Update the DATABASES setting in the testproject/testproject/settings.py file to:

DATABASES = {
    'default': {
        'ENGINE': 'django.db.backends.sqlite3',
        'NAME': 'app.db',
    }
}

Then run: python manage.py syncdb (within the first testproject directory).

@bruth : as you suspected, it must have been some weird environment thing. I'm not particularly keen on tracking down which typo i have in which configuration file .. but i recreated a new project from scratch, and ta-da! http://128.197.51.140:8000 should be serving up a very unconfigured harvest installation right now.

This particular issue being (as far as i can tell) solved, i'm going to close. Thank you for all your help! I'll certainly be checking in soon, i'm sure (just not on this thread)

I am glad you figured it out. I took a look at your instance and I noticed the distribution were failing to render.
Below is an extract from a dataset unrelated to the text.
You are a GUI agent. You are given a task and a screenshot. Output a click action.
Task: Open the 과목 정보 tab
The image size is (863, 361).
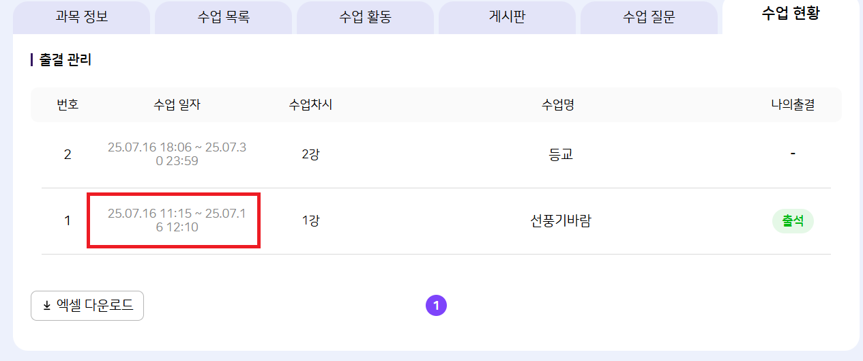81,17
They are failing to find the gerbilDB.Model root model, i.e. a model named Model in the app named gerbilDB. I realize you may be in the the middle of changing things, but I figured I would mention it.
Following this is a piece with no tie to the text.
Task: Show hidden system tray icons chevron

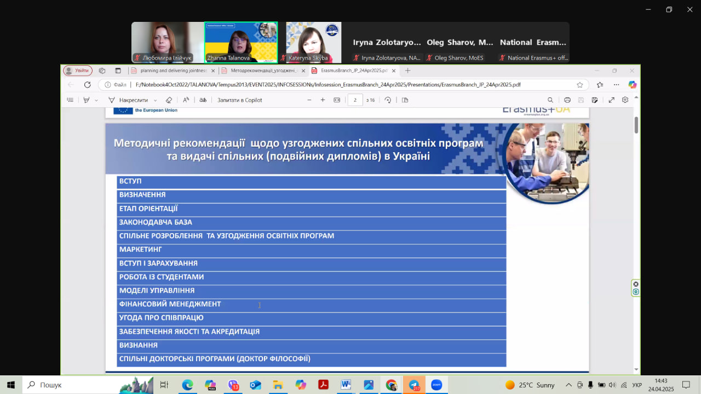Action: 568,385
yeah, i noticed that as well. I've uncommented the relevant region in global_settings.py and i'm reading up on http://modeltree.harvest.io/ref/settings.html to figure out how best to generate or create a sane model.

The root model should be whichever model is the primary "focal point" of your questions. For example, we deal a lot with patient data, but sometimes have "sample" or "specimen" data, or even "variant" for genomic data. I noticed you have a "SubjectId" field on the query page, whichever model that field exists on is likely to be the root model.

@bruth for us it's pretty linear. Animal -> Experiment -> (many) Images -> (many, many) ROIs.